Nous entendons déjà les sceptiques, qui font valoir que de nombreux autres accords sont déjà restés lettre morte. Mais la principale différence avec les autres accords c’est l’engagement unanime des acteurs centrafricains et des partenaires de la RCA en appui de cet accord. La volonté politique est là, elle est forte et c’est un formidable motif d’espoir, même s’il ne s’agit évidemment pas de sous-estimer les difficultés qui demeurent sur la route. L’enjeu de la période qui vient c’est donc bien de saisir cette opportunité historique.

La signature de cet accord de paix est un premier pas décisif sur le chemin de la paix. Tous les efforts doivent désormais se concentrer sur sa pleine mise à œuvre. C’est pourquoi il est indispensable que les parties centrafricaines, et notamment les groupes armés, mettent en œuvre leurs engagements immédiatement et de bonne foi. Dans ce contexte, nous voyons trois priorités immédiates :

1/ Le premier test sera l’arrêt des violences commises par les groupes armés contre les populations civiles, les personnels humanitaires et la MINUSCA. Les exactions commises par les groupes armés depuis le mois d’octobre dernier, qui ont fait plus de 100 morts à Alindao, Bakouma ou encore Ippy, sont inacceptables. Les attaques menées contre les forces de défense et de sécurité centrafricaines et la MINUSCA à Bambari, au cours desquelles les forces françaises ont été amenées à réaliser une démonstration de force à la demande des Nations unies, sont tout aussi injustifiables. Les groupes armés doivent donc déposer les armes, cesser toute forme d’activités déstabilisatrices, notamment le recrutement et l’utilisation d’enfants, et savoir qu’ils devront répondre des violences - y compris les violences sexuelles - auxquelles ils se livrent devant la justice, notamment devant la Cour pénale spéciale. Je salue à ce titre la coopération de la RCA avec la Cour pénale internationale.

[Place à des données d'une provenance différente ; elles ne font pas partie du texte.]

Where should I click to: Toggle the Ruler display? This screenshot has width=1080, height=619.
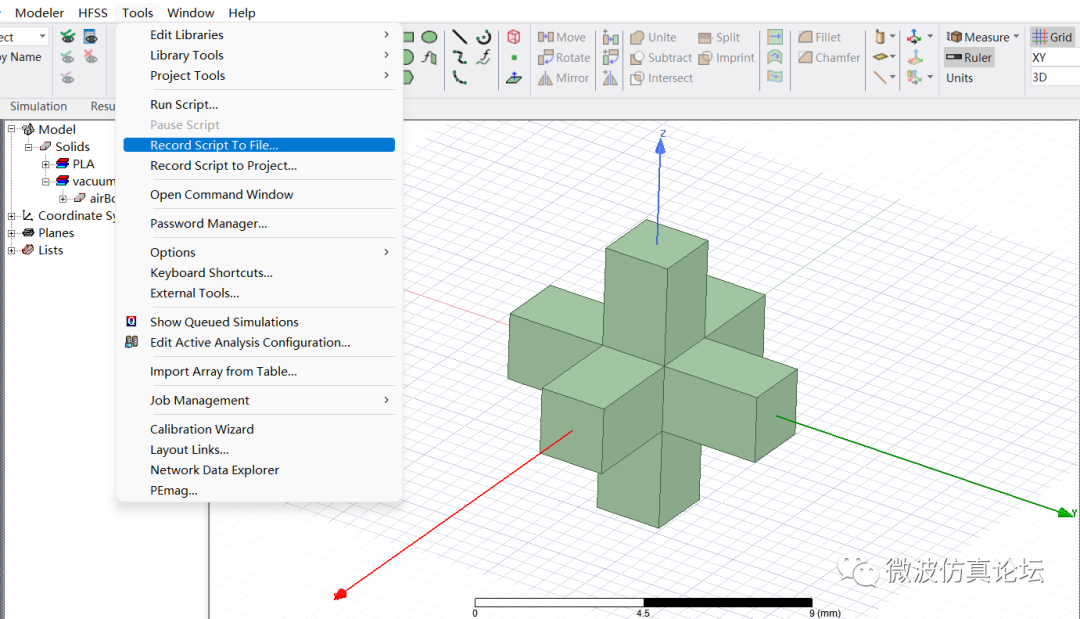(968, 58)
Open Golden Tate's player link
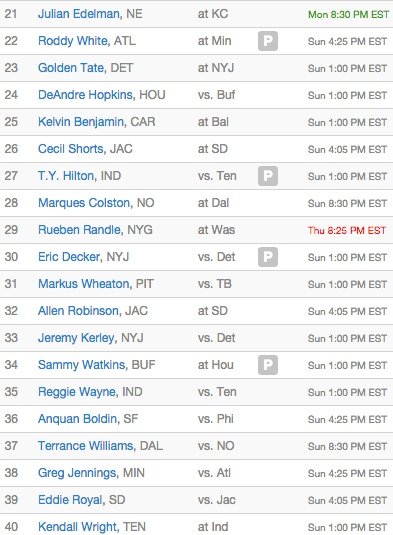The image size is (393, 535). (71, 68)
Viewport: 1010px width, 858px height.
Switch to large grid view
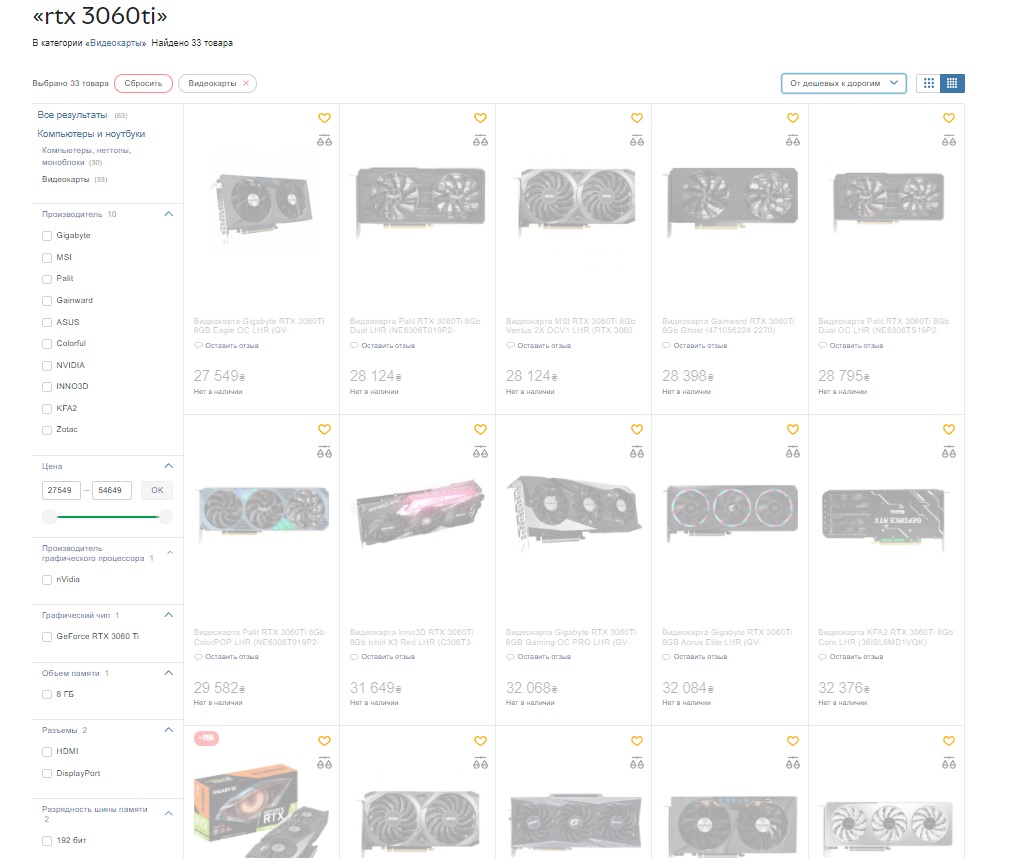coord(928,83)
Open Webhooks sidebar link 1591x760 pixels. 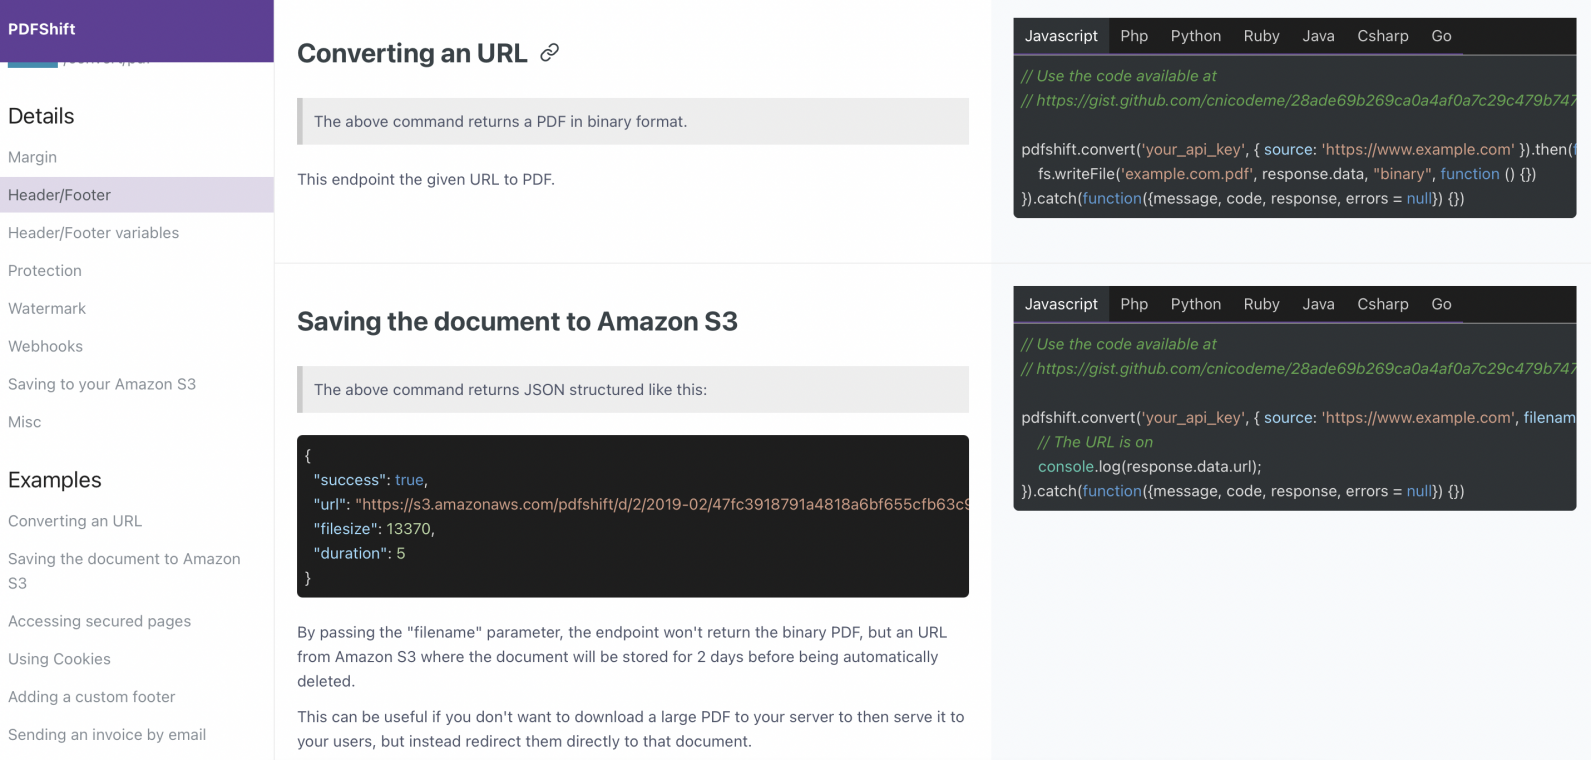45,347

2/ Madame la Présidente, nous espérons également que la mise en œuvre de cet accord permettra de répondre aux aspirations exprimées par le peuple centrafricain à l’occasion du Forum de Bangui de mai 2015, en particulier en ce qui concerne les exigences de justice, d’inclusivité et de réconciliation nationale. Nous saluons les engagements pris à cet égard par le Président Touadéra ainsi que la mise en place d’un mécanisme de suivi de la mise en œuvre de l’accord, au niveau national et local, qui constitue une innovation importante par rapport aux précédents accords de paix signés en RCA. Il est essentiel, et je voudrais souligner ce point, que les femmes puissent pleinement y participer.

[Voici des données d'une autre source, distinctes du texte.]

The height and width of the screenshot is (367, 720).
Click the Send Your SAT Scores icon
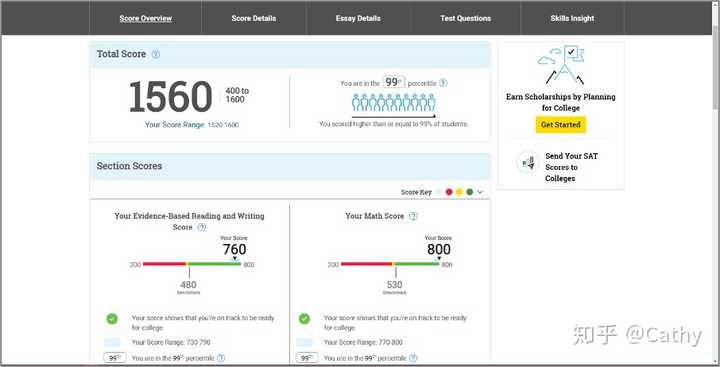click(528, 162)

3/ Enfin, le rôle de la communauté internationale pour soutenir la mise en œuvre de cet accord sera décisif, que ce soit sur le plan politique ou sur le plan financier et technique. Dans ce contexte, la France réitère tout son soutien au Président Faustin-Archange Touadéra et restera pleinement engagée aux côtés de la RCA pour soutenir la mise en œuvre de l’accord. Dans ce cadre, la France a décidé d’augmenter sa contribution à l’aide bilatérale à la RCA y compris à travers le financement de projets à impacts rapides profit des populations centrafricaines. Il est essentiel que les populations concernées voient rapidement les premiers bénéfices tangibles du nouveau chapitre qu’ouvre l’accord de paix. Il apparaît également indispensable que les pays de la région soutiennent et accompagnent la mise en œuvre de l’accord de paix. Il est enfin absolument nécessaire que l’ensemble des partenaires de la RCA coordonnent leurs actions sur le terrain et agissent de façon transparente afin contribuer au succès de la paix et à son enracinement.

Madame la Présidente,

Avant de conclure mon intervention, je souhaiterais rappeler le plein soutien de la France à la MINUSCA et exprimer notre appui total au nouveau Représentant spécial, Monsieur Mankeur Ndiaye, dans l’exercice de son importante mission.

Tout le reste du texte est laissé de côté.